**Given task:** Copy out the entire listing below word for word, keeping every line unchanged and in its original order.

**Data for this exercise:**

--*--

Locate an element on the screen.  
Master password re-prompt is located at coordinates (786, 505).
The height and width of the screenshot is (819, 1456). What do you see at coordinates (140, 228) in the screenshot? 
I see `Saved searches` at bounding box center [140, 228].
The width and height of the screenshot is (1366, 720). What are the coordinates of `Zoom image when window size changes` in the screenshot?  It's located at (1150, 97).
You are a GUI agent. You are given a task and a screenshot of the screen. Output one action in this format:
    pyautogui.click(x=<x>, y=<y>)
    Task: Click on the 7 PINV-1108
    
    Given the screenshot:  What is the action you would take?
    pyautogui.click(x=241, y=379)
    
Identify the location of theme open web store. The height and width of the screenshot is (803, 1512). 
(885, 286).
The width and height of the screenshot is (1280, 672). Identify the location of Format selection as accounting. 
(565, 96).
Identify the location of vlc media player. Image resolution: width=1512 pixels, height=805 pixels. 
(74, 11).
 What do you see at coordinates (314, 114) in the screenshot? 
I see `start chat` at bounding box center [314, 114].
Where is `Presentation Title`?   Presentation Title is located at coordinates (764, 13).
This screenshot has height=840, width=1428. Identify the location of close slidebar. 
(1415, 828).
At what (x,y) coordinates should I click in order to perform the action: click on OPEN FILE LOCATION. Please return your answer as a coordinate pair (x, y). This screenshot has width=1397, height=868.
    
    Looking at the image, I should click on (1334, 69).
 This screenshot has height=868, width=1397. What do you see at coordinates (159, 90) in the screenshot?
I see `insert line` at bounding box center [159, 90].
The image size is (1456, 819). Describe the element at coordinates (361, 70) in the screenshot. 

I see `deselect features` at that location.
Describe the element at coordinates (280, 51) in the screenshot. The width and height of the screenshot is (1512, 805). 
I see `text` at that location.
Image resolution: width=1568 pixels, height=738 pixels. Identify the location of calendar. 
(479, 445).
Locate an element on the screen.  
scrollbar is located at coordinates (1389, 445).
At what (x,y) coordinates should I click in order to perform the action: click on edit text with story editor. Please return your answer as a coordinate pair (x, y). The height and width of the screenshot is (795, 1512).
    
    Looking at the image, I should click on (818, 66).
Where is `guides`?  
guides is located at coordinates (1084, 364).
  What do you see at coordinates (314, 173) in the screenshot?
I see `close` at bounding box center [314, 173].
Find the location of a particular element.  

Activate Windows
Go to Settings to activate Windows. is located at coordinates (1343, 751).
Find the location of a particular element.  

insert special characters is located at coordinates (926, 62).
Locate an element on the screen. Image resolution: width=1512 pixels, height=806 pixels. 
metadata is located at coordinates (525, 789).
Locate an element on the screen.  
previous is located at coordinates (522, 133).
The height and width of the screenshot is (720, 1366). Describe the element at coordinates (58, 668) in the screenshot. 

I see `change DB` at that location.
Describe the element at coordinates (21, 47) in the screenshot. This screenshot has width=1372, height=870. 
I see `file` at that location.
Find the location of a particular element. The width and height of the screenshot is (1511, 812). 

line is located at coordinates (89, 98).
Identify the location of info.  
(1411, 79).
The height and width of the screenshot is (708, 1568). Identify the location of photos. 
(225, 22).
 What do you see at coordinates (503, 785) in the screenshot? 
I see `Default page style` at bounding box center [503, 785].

--*--

**Result of the task:**
Locate an element on the screen.  
Master password re-prompt is located at coordinates (786, 505).
The height and width of the screenshot is (819, 1456). What do you see at coordinates (140, 228) in the screenshot? 
I see `Saved searches` at bounding box center [140, 228].
The width and height of the screenshot is (1366, 720). What are the coordinates of `Zoom image when window size changes` in the screenshot?  It's located at (1150, 97).
You are a GUI agent. You are given a task and a screenshot of the screen. Output one action in this format:
    pyautogui.click(x=<x>, y=<y>)
    Task: Click on the 7 PINV-1108
    
    Given the screenshot:  What is the action you would take?
    pyautogui.click(x=241, y=379)
    
Identify the location of theme open web store. The height and width of the screenshot is (803, 1512). 
(885, 286).
The width and height of the screenshot is (1280, 672). Identify the location of Format selection as accounting. 
(565, 96).
Identify the location of vlc media player. Image resolution: width=1512 pixels, height=805 pixels. 
(74, 11).
 What do you see at coordinates (314, 114) in the screenshot? 
I see `start chat` at bounding box center [314, 114].
Where is `Presentation Title`?   Presentation Title is located at coordinates (764, 13).
This screenshot has height=840, width=1428. Identify the location of close slidebar. 
(1415, 828).
At what (x,y) coordinates should I click in order to perform the action: click on OPEN FILE LOCATION. Please return your answer as a coordinate pair (x, y). This screenshot has width=1397, height=868.
    
    Looking at the image, I should click on (1334, 69).
 This screenshot has height=868, width=1397. What do you see at coordinates (159, 90) in the screenshot?
I see `insert line` at bounding box center [159, 90].
The image size is (1456, 819). Describe the element at coordinates (361, 70) in the screenshot. 

I see `deselect features` at that location.
Describe the element at coordinates (280, 51) in the screenshot. The width and height of the screenshot is (1512, 805). 
I see `text` at that location.
Image resolution: width=1568 pixels, height=738 pixels. Identify the location of calendar. 
(479, 445).
Locate an element on the screen.  
scrollbar is located at coordinates (1389, 445).
At what (x,y) coordinates should I click in order to perform the action: click on edit text with story editor. Please return your answer as a coordinate pair (x, y). The height and width of the screenshot is (795, 1512).
    
    Looking at the image, I should click on (818, 66).
Where is `guides`?  
guides is located at coordinates (1084, 364).
  What do you see at coordinates (314, 173) in the screenshot?
I see `close` at bounding box center [314, 173].
Find the location of a particular element.  

Activate Windows
Go to Settings to activate Windows. is located at coordinates (1343, 751).
Find the location of a particular element.  

insert special characters is located at coordinates (926, 62).
Locate an element on the screen. Image resolution: width=1512 pixels, height=806 pixels. 
metadata is located at coordinates (525, 789).
Locate an element on the screen.  
previous is located at coordinates (522, 133).
The height and width of the screenshot is (720, 1366). Describe the element at coordinates (58, 668) in the screenshot. 

I see `change DB` at that location.
Describe the element at coordinates (21, 47) in the screenshot. This screenshot has width=1372, height=870. 
I see `file` at that location.
Find the location of a particular element. The width and height of the screenshot is (1511, 812). 

line is located at coordinates (89, 98).
Identify the location of info.  
(1411, 79).
The height and width of the screenshot is (708, 1568). Identify the location of photos. 
(225, 22).
 What do you see at coordinates (503, 785) in the screenshot? 
I see `Default page style` at bounding box center [503, 785].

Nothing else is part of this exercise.